Dans mes précédents postes et notamment à Béthunes, j’ai pu remarquer, ainsi que le signalait Monsieur l’Ambassadeur tout à l’heure, lors des cérémonies patriotiques qui nous rassemblaient autour des monuments aux morts, le nombre important de vos compatriotes ayant, au cours de la Première, puis de la Deuxième Guerre Mondiale, donné leur vie pour la défense de la Liberté aidant ainsi notre pays à se libérer de l’oppression.

Cela prouve que nos deux pays tout au long de leur histoire ont été très proches, qu’ils ont su conserver des liens d’amitié extrêmement resserrés. D’autres pays alliés à note cause sont venus également les rejoindre. Néanmoins, il y avait quelque chose d’extraordinaire dans le fait que ce pays lointain géographiquement ait donné à note pays ses combattants, ses hommes.

Quelque chose de plus puissant encore entre la France et le Canada réside dans le souvenir commun de nos racines ; c’est l’existence au sein du continent nord-américain d’un souffle ayant quelque chose de français.

C’est pourquoi les liens d’amitié des Associations France-Canada sont différents de ceux qui unissent la France à d’autres pays étrangers, car le Canada pour la France n’est pas un pays étranger. C’est beaucoup plus que cela.

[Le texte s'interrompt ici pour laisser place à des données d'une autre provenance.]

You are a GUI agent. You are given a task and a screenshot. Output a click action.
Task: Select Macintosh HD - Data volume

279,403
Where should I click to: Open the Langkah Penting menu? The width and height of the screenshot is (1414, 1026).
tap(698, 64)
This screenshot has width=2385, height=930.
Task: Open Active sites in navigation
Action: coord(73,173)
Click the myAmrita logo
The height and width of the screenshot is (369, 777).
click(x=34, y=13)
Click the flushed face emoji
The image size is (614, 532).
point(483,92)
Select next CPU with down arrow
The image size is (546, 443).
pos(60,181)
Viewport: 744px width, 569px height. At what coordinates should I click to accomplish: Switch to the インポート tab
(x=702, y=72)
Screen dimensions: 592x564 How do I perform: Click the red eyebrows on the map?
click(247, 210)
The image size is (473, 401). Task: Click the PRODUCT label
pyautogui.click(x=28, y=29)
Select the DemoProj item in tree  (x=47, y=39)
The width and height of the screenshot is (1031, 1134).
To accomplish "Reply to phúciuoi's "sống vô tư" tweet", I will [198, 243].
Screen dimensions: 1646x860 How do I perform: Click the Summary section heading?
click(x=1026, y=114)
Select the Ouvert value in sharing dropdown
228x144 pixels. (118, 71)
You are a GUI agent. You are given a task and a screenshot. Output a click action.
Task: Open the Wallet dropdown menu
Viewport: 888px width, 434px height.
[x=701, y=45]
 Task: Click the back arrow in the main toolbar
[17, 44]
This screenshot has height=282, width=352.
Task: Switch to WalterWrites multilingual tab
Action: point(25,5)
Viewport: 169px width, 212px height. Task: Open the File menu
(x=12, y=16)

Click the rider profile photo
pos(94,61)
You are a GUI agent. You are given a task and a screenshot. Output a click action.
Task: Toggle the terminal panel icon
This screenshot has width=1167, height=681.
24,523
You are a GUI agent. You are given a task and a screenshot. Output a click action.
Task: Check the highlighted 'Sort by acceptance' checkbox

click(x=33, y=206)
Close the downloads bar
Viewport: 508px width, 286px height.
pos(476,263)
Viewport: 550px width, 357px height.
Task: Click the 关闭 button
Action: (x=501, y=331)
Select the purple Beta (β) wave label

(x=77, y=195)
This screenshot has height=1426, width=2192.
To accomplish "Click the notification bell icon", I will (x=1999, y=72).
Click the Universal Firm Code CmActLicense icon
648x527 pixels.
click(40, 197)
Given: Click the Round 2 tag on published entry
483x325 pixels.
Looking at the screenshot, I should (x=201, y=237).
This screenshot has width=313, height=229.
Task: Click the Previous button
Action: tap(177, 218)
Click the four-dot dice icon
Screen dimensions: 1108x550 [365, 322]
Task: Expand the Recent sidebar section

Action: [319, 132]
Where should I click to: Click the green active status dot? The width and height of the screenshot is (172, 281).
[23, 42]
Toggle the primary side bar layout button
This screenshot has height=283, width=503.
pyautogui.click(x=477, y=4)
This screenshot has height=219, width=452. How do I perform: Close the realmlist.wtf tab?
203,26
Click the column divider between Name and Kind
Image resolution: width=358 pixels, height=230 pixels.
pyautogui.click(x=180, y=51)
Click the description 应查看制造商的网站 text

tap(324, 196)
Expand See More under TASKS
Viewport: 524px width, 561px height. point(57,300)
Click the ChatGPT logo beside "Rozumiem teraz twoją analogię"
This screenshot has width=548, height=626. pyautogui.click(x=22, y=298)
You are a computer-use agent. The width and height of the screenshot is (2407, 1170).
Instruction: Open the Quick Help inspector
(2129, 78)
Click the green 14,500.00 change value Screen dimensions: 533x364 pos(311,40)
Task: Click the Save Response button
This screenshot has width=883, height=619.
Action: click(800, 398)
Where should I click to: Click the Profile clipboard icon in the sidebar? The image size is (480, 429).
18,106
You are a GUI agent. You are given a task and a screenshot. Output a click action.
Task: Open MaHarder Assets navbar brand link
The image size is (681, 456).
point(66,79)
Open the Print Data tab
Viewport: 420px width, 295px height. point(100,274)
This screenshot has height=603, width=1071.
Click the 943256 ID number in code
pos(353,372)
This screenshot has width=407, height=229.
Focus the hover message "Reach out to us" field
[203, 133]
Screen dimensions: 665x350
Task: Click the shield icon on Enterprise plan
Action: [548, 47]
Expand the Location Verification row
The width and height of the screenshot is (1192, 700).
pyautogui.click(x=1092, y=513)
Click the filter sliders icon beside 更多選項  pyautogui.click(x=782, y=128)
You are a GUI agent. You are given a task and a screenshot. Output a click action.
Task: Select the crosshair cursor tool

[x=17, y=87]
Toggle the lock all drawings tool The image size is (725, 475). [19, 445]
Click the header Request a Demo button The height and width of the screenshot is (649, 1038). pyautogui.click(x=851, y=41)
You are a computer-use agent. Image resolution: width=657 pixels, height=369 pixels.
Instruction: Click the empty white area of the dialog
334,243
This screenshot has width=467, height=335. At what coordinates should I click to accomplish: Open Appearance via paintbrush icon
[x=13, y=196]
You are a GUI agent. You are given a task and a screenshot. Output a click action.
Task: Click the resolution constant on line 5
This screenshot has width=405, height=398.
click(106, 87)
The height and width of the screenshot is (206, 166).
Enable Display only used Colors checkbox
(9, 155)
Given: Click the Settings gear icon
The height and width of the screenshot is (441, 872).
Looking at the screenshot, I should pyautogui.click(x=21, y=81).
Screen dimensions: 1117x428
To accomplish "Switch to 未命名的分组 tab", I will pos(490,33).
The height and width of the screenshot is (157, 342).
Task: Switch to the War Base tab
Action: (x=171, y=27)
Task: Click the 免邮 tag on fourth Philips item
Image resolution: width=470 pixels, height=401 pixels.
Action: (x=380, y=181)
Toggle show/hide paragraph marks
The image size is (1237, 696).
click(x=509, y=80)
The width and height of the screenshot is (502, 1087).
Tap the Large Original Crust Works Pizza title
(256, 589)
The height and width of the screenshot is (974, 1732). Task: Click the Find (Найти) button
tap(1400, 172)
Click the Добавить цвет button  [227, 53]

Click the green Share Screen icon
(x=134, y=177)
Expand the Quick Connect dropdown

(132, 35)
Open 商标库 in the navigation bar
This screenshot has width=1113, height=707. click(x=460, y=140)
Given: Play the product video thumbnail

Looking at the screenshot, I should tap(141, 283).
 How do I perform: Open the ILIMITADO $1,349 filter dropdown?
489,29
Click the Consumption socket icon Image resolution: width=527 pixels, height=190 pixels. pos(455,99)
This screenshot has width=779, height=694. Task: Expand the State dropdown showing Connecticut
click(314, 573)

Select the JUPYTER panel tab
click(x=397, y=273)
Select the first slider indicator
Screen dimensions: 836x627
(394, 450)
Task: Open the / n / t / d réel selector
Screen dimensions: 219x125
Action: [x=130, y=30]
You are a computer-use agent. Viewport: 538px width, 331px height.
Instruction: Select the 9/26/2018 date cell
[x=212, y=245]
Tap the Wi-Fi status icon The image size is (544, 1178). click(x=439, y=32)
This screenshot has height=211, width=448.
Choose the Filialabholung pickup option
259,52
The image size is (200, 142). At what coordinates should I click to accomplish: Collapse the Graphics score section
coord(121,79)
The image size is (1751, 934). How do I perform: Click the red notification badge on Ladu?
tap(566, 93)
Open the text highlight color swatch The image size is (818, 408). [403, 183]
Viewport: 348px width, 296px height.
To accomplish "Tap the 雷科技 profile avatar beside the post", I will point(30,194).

Quand on a eu le plaisir et la chance de se rendre au Canada, on ressent profondément l’impression d’être encore chez soi; une ville comme Montréal n’est-elle pas le symbole d’un carrefour de civilisations ?

Merci d’avoir pu depuis 48 ans perpétuer cette mémoire et ce cheminement, ensemble, à travers les Associations.

Cette mobilisation qui s’est manifestée dans les moments difficiles, comme celui que vous venez de traverser, vous pouvez continuer à compter sur elle avec une dimension d’amitié et de fraternité dans un monde qui est top souvent secoué par des mouvements désordonnés.

« La Nature, les Parcs et Jardins du Canada et en France » est le thème retenu pour ce 48ème Congrès. Au Canda, la Nature n’est pas top menacée par l’Homme en raison de la faible densité de sa population ; en France, la relation à la nature est difficile. Quand vous parlez de Parcs au Canada, il s’agit plutôt de Parcs dont vous cherchez à conserver le naturel, alors qu’en France, en Touraine, il s’agit plus de Jardins où la main de l’Homme a reconstitué ce qu’il ressentait dans la nature. L’un des plus beaux exemples de ces Jardins est celui du Château de Villandry où l’on a transformé le jardin potager de la Renaissance en une véritable oeuvre d’art, jardin d’agrément alliant l’utile à l’agréable.

Depuis quelques années, il y a une recherche en Touraine pour mettre en valeur les jardins, dans un but également touristique. Chaque année, le Festival International des Jardins se tient à Chaumont sur Loire ; il symbolise cette recherche de nouvelle expression des Jardins, associant des concepteurs venant de la France entière et de l’étranger. Le nombre de visiteurs est en constante augmentation. Ces Jardins sont la représentation même du rapprochement de la Nature et de l’Homme, de la Nature et de la Civilisation, de la volonté de l’Homme de donner à la Nature l’expression de ce qu’elle a de plus beau.

Quoi de mieux que d’avoir choisi ce thème pour le rapprochement de la France et du Canada :

L’amitié, la beauté, voilà ce que je souhaite comme symboles de notre rencontre pour le 48ème Congrès.